If you’re like me the first thing you think of when hear “Puss In Boots” is “KITTY KITTY KITTY KITTY KITTY KITTY KITTY KITTY KITTY…”
You get the picture. When I was a kid, two things really caught my attention. Kitties and dinosaurs. (One much cuddlier than the other, but still…)
So Puss in Boots became one of my favorite fairy tales. I remember watching the old cartoon (and I can’t remember at all what studio made it) over and over. And naturally when Puss in Boots showed up in Shrek 2 with those ADORABLE EYES, I went into transports of delight. (What? I read too much British literature, okay?)

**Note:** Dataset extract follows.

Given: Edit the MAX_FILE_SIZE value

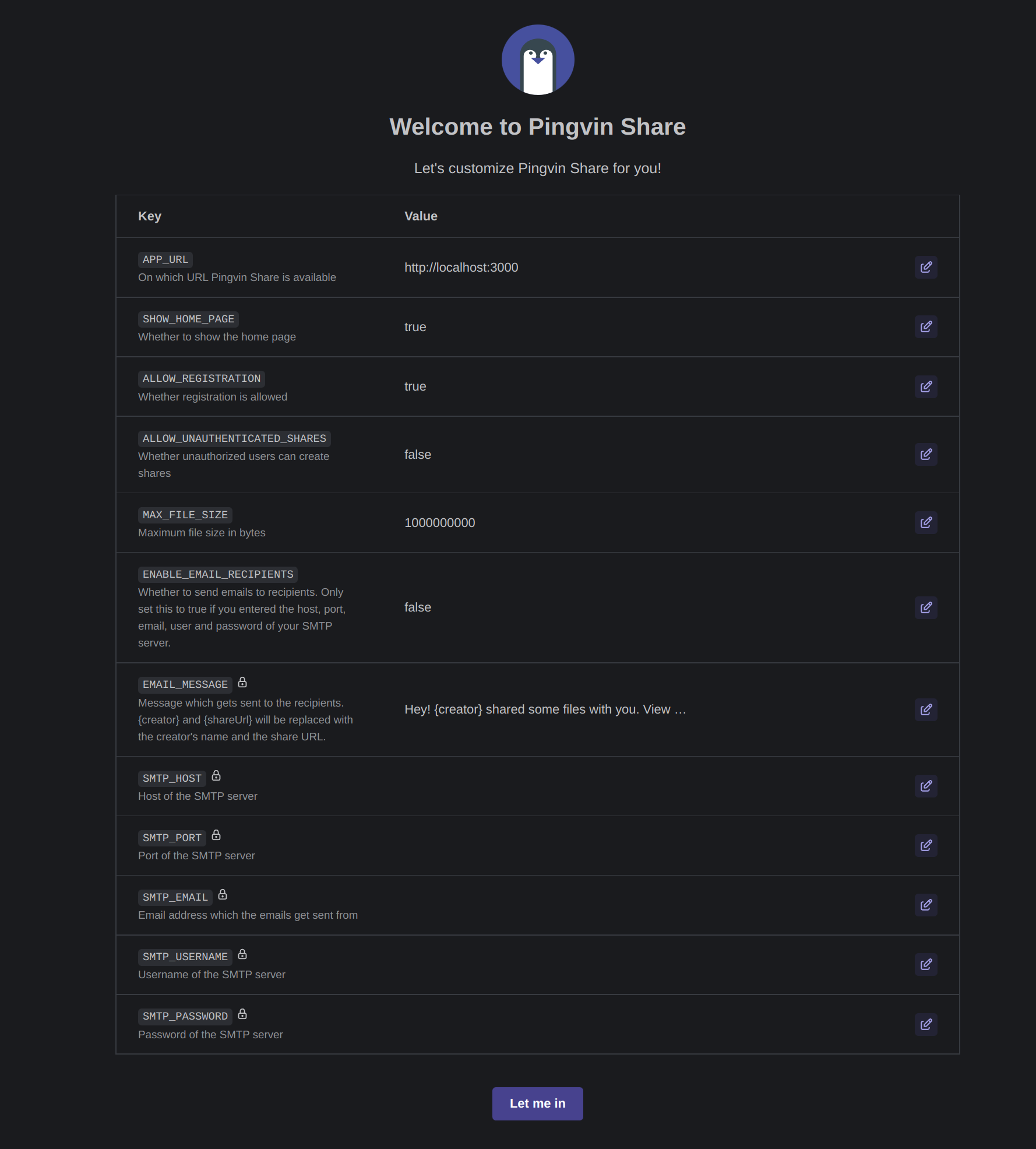Looking at the screenshot, I should point(925,523).
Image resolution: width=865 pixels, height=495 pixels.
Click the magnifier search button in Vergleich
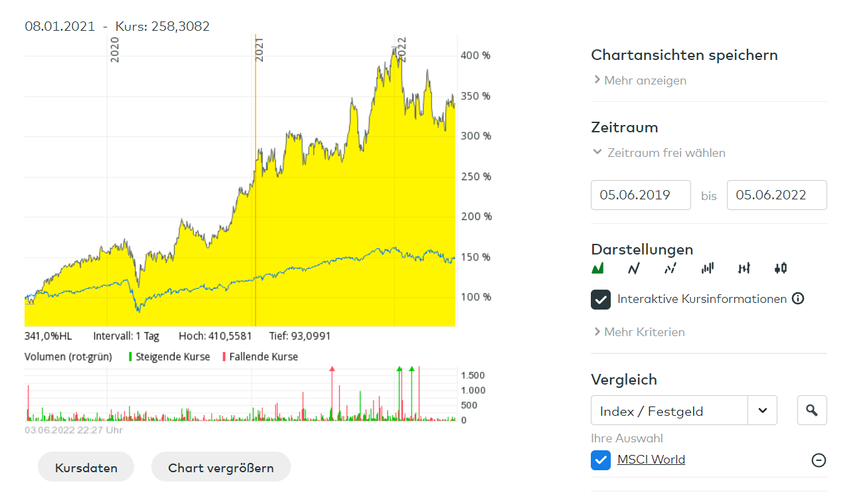[x=812, y=410]
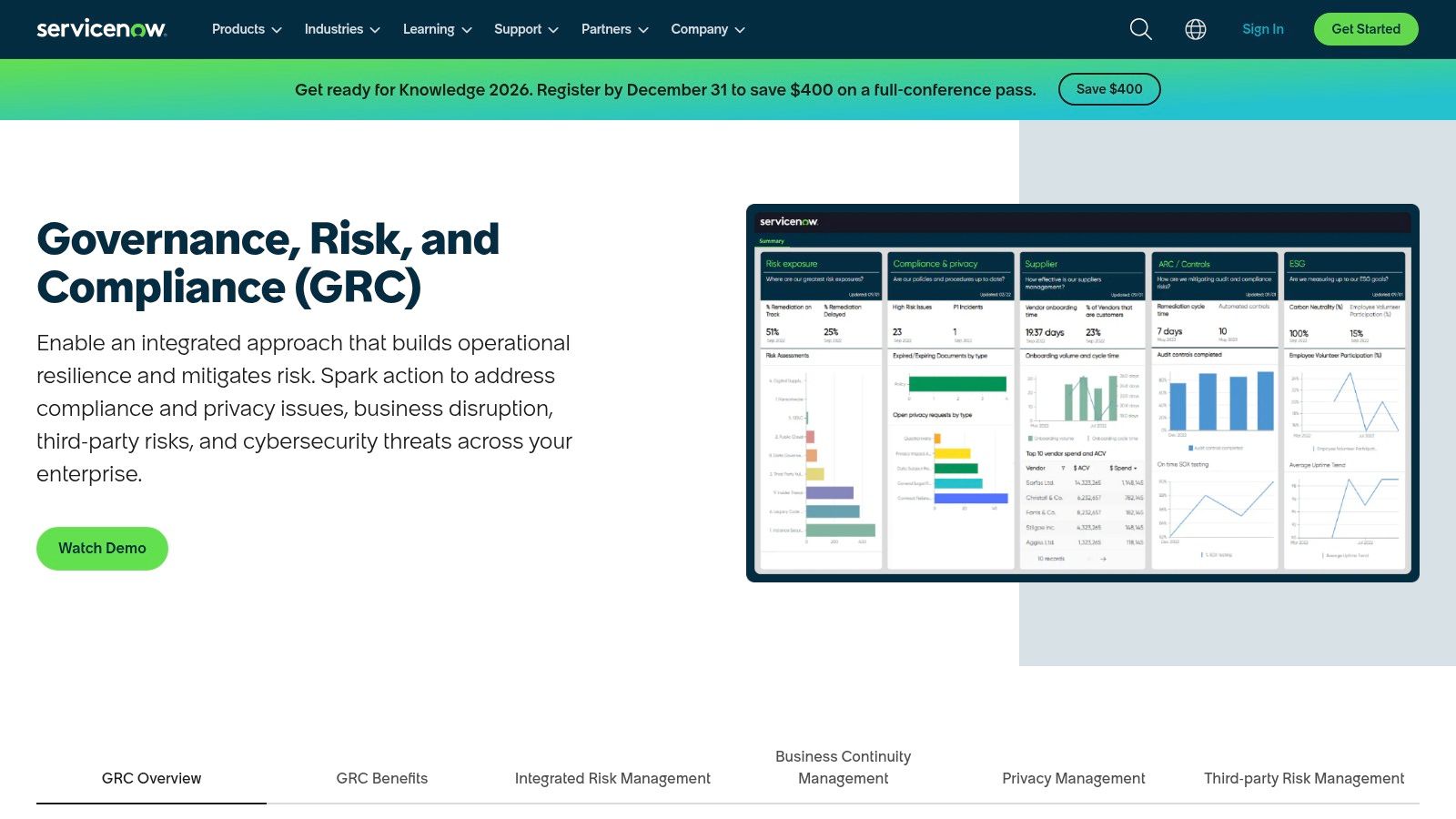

And then I heard they made a movie.
Now, I admit I was rather torn. Naturally I thought a movie was an awesome idea, but…they weren’t using the original fairy tale. They were going in a completely different direction, and I wasn’t sure how this would work.
It worked just fine.
This is a “new” Puss in Boots origin story, and the writers, as usual, gleefully play with fairy tales the entire time. Puss is out to clear his name and repay an old debt, and to do this, he decides to take Jack and Jill’s magic beans, grow the vine, and steal the giant’s golden eggs. The problem is that in this version, Jack and Jill aren’t two dumb kids tumbling down hills, but a psychopathic married couple whose idea of fun is hijacking, arson, and murder. Then Puss finds allies in his former friend Humpty ALEXANDER Dumpty, and his accomplice Kitty Softpaws (the obligatory love interest, but of the fun and plot relevant kind).
It’s kind of an odd movie, but then again it was produced by Guillermo del Toro, so it’s oddness is perfectly understandable. It veers between playing with fairy tale conventions, and parodying old Westerns. And somehow these fairy tale characters living in what is essentially Old Mexico works just fine.
It’s fun, it’s bizarre, and it’s certainly original and clever. Go watch it.
Also I’m fairly certain every time Puss yells “OhmyGod”, someone was actually startling Antonio Banderas in the studio.